▸ **Provided information**

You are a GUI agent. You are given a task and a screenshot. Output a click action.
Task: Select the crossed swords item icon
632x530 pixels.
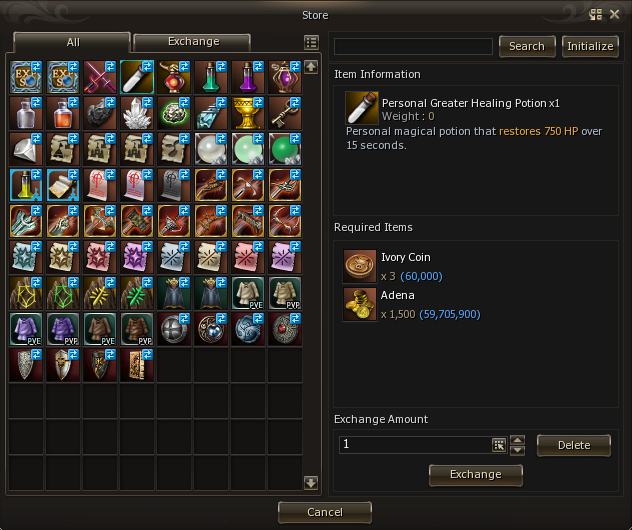point(100,77)
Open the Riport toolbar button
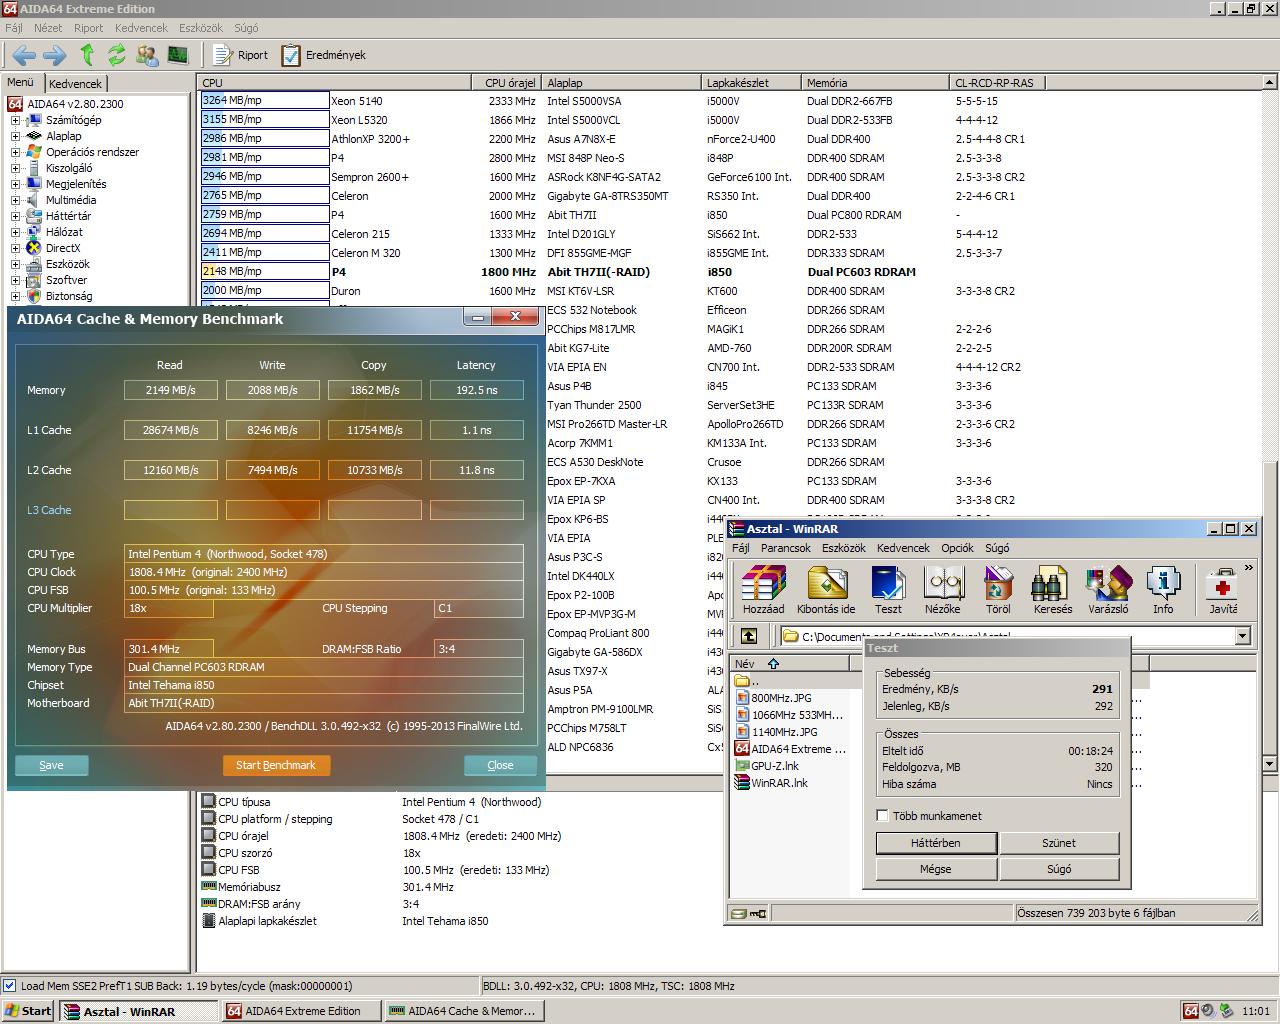The width and height of the screenshot is (1280, 1024). click(x=241, y=55)
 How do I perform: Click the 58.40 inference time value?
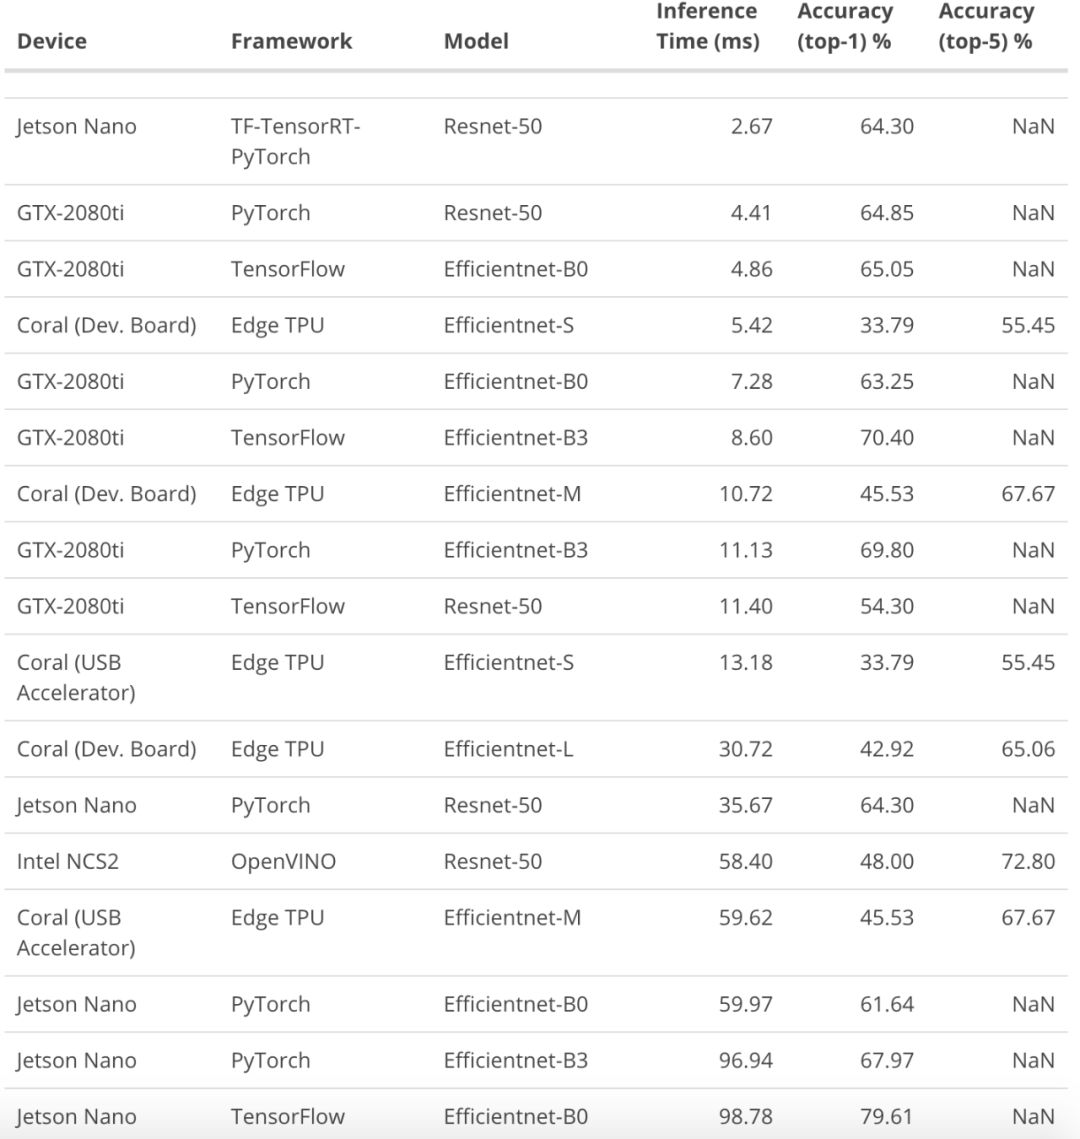(x=745, y=861)
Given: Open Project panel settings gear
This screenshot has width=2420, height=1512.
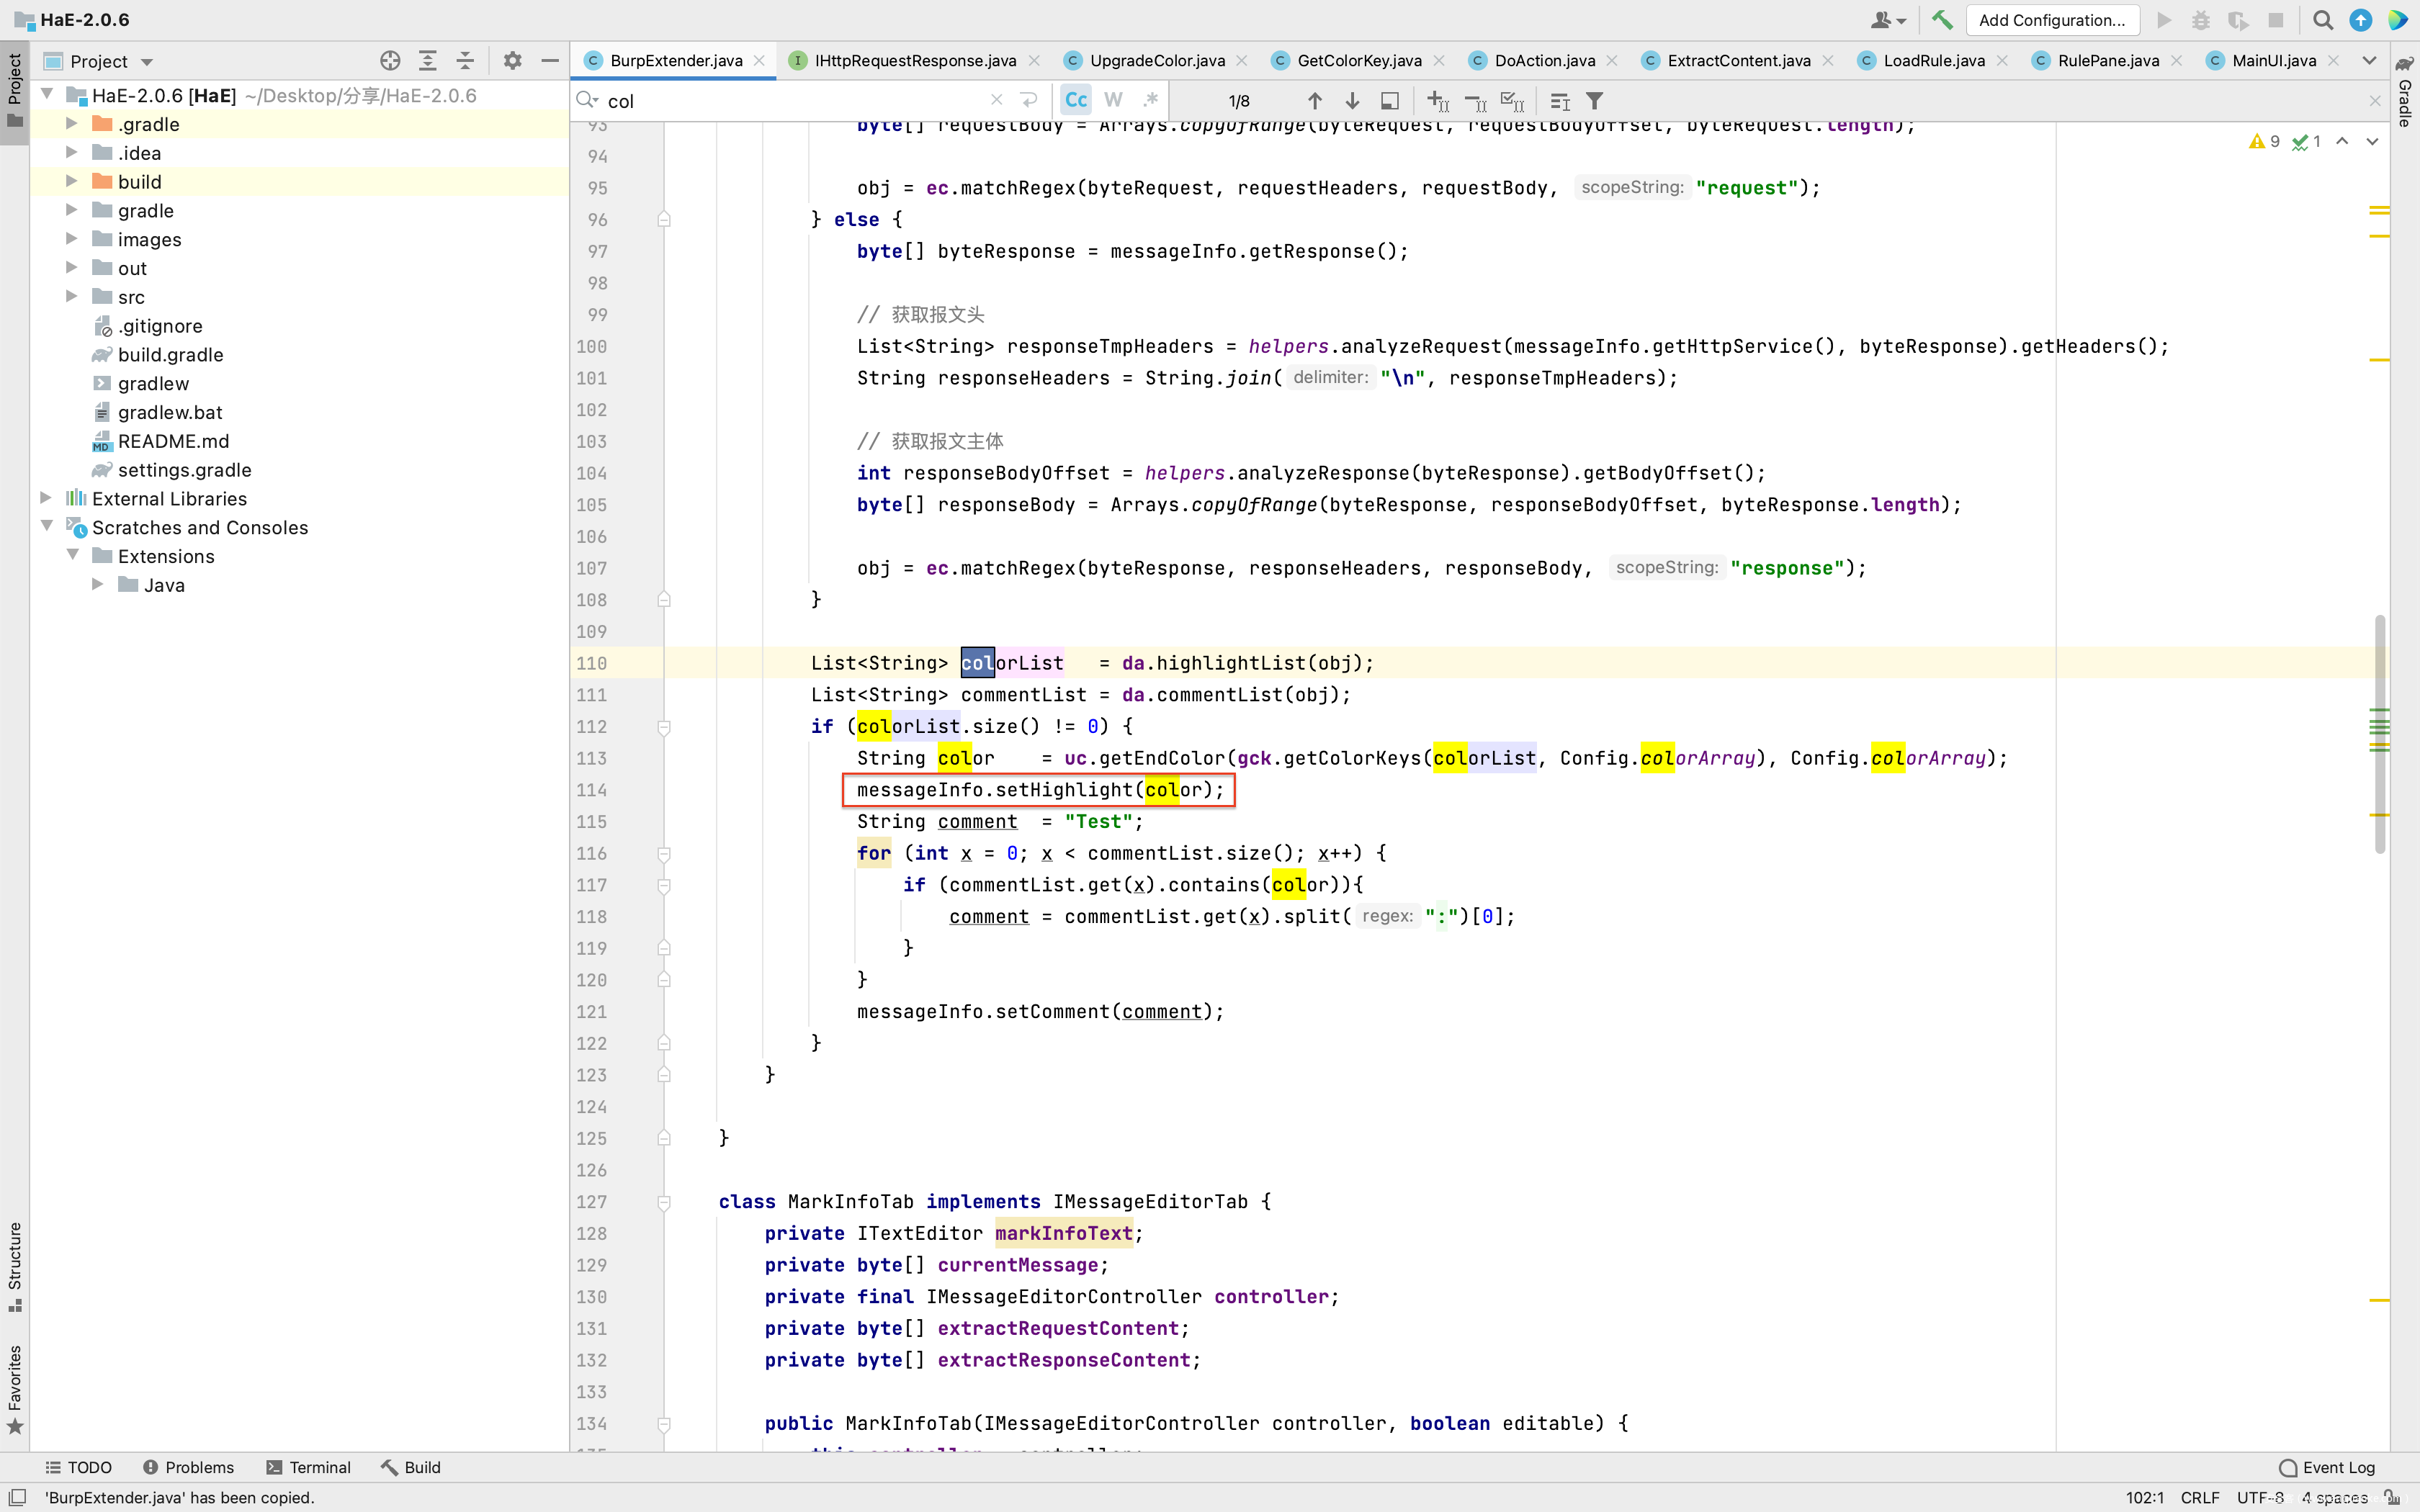Looking at the screenshot, I should [x=512, y=61].
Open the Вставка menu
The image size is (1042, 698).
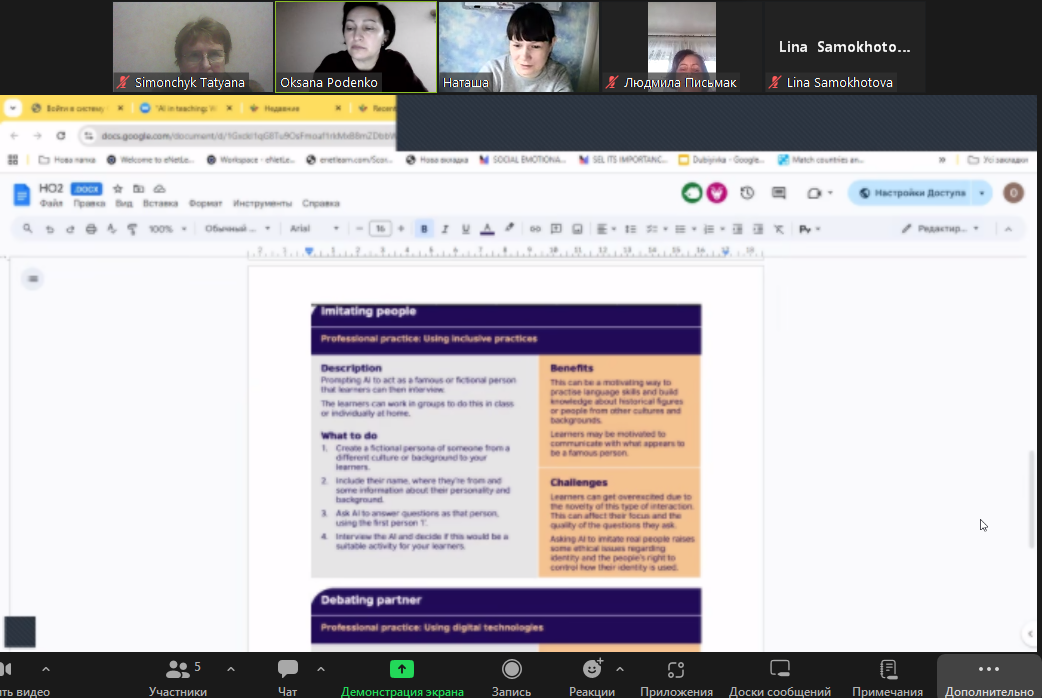(160, 204)
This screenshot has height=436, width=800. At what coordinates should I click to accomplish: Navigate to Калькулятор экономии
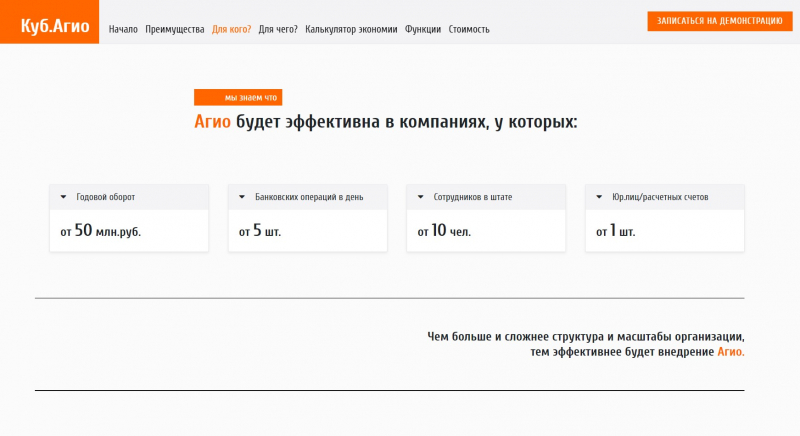pyautogui.click(x=351, y=30)
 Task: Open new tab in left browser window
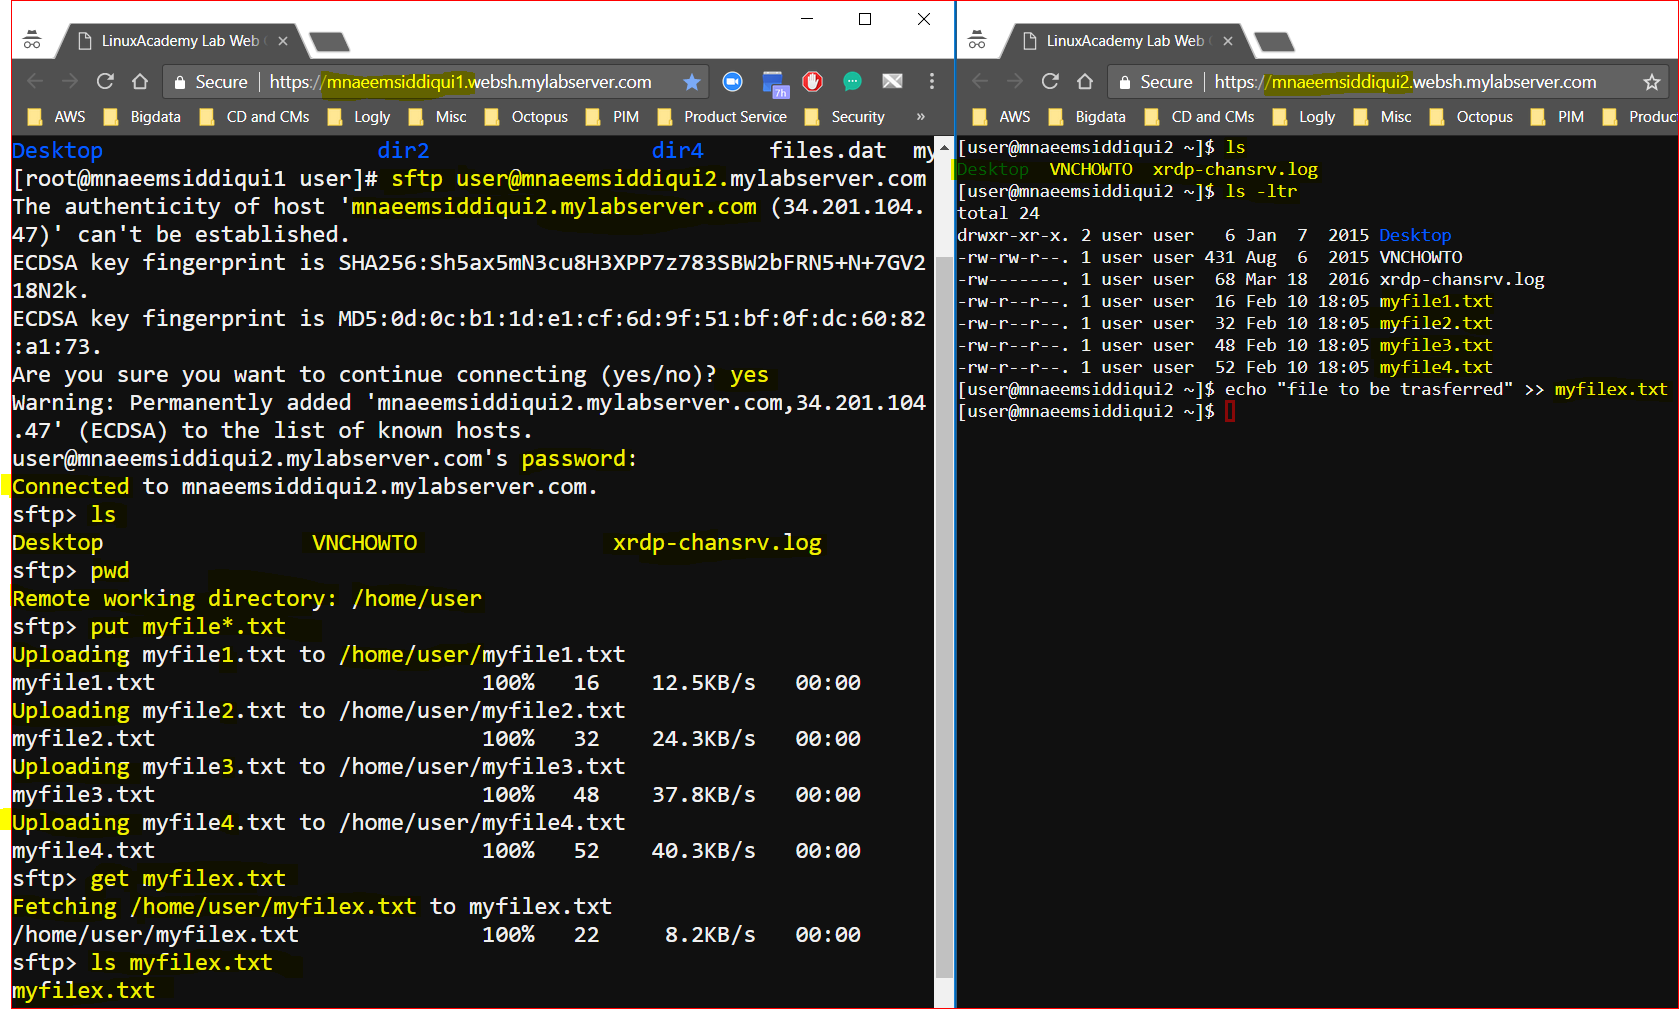point(330,42)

▸ **Given request**
Rewrite the items starting at the very first line and ending at the line containing "pyautogui.click(x=351, y=30)", substituting "Activate" for "Open" and leaving everything else unchanged. Leave the pictures out of your answer.

▸ **Answer below**
You are a GUI agent. You are given a task and a screenshot. Output a click action.
Task: Select the crossed swords item icon
632x530 pixels.
point(100,77)
Activate the Riport toolbar button
The width and height of the screenshot is (1280, 1024). click(x=241, y=55)
 How do I perform: Click the 58.40 inference time value?
(x=745, y=861)
Given: Activate Project panel settings gear
This screenshot has width=2420, height=1512.
Looking at the screenshot, I should [x=512, y=61].
Activate the Вставка menu
The image size is (1042, 698).
(160, 204)
This screenshot has height=436, width=800. At what coordinates should I click to accomplish: Navigate to Калькулятор экономии
pyautogui.click(x=351, y=30)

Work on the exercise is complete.